KABAREKONOMI.CO.ID, JAKARTA – Otoritas Jasa Keuangan (OJK) terus memperkuat kehadirannya di berbagai daerah sebagai bagian dari upaya meningkatkan kualitas pelayanan kepada masyarakat sekaligus mendukung pertumbuhan sektor jasa keuangan dan perekonomian daerah. Salah satu langkah strategis tersebut diwujudkan melalui penandatanganan hibah lahan dari Pemerintah Provinsi Jambi untuk pembangunan Kantor OJK Provinsi Jambi.
Penandatanganan Naskah Perjanjian Hibah Daerah (NPHD) dan Berita Acara Serah Terima (BAST) hibah Barang Milik Daerah dilakukan oleh Gubernur Jambi Al Haris dan Ketua Dewan Komisioner OJK Friderica Widyasari Dewi di Kantor OJK, Selasa (28/7/2026).
Prosesi tersebut turut disaksikan Sekretaris Daerah Provinsi Jambi Sudirman beserta jajaran Pemerintah Provinsi Jambi, serta Wakil Ketua Dewan Komisioner OJK Hernawan Bekti Sasongko, para Deputi Komisioner, kepala departemen terkait, dan Kepala OJK Provinsi Jambi Yan Iswara Rosya.

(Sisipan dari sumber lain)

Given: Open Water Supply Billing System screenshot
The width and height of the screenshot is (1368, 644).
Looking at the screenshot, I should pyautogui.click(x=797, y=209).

Ketua Dewan Komisioner OJK Friderica Widyasari Dewi menyampaikan apresiasi atas dukungan Pemerintah Provinsi Jambi melalui hibah lahan yang akan menjadi fondasi pembangunan kantor OJK di daerah tersebut.
Menurutnya, pembangunan kantor baru akan memperkuat kehadiran OJK di Provinsi Jambi sehingga pelayanan kepada masyarakat dan koordinasi dengan berbagai pemangku kepentingan dapat berjalan lebih optimal.
“Hibah ini mencerminkan sinergi yang kuat antara pemerintah daerah dan OJK untuk meningkatkan pelayanan kepada masyarakat sekaligus mendukung pembangunan ekonomi daerah,” ujar Friderica.
Ia menegaskan, sinergi antara OJK dan pemerintah daerah memiliki peran penting dalam memperkuat sektor jasa keuangan, sekaligus mendorong pengembangan potensi ekonomi di masing-masing wilayah.
Melalui Program Pengembangan Ekonomi Daerah (PED), OJK bersama pemerintah daerah melakukan identifikasi potensi unggulan daerah yang kemudian dihubungkan dengan pelaku jasa keuangan agar memperoleh dukungan pembiayaan dan layanan keuangan yang sesuai.
Selain itu, OJK juga terus memperkuat peran Tim Percepatan Akses Keuangan Daerah (TPAKD) untuk memperluas akses layanan keuangan dan meningkatkan kesejahteraan masyarakat.
Dalam kesempatan tersebut, Friderica juga mengungkapkan bahwa mulai 1 Januari 2027, OJK akan mengemban tugas baru dalam pengaturan dan pengawasan bursa berjangka serta komoditas strategis. Menurutnya, kebijakan tersebut membuka peluang kolaborasi yang lebih luas dengan daerah yang memiliki komoditas unggulan, termasuk Provinsi Jambi.
Sementara itu, Gubernur Jambi Al Haris menyambut baik hibah lahan seluas 2.122 meter persegi yang akan dimanfaatkan untuk pembangunan Kantor OJK Provinsi Jambi.
Ia berharap keberadaan kantor baru nantinya semakin meningkatkan kualitas pelayanan OJK kepada masyarakat sekaligus mendukung pelaksanaan tugas pengawasan sektor jasa keuangan di daerah.
“Kami di daerah merasa sangat terbantu oleh OJK. Karena itu sudah sepantasnya OJK memiliki ruang dan tempat yang baik untuk menjalankan tugasnya,” kata Al Haris.
OJK memastikan hibah tersebut akan dikelola secara transparan dan akuntabel, mulai dari pengamanan aset, penyusunan perencanaan, proses pembangunan, hingga pemanfaatannya sebagai pusat pelayanan masyarakat.
Pembangunan Kantor OJK Provinsi Jambi ditargetkan dimulai pada 2027 dan diharapkan mampu memperkuat kualitas layanan OJK, meningkatkan efektivitas koordinasi dengan para pemangku kepentingan, serta mendukung terciptanya sektor jasa keuangan yang sehat, inklusif, dan berdaya saing untuk mendorong pertumbuhan ekonomi Provinsi Jambi.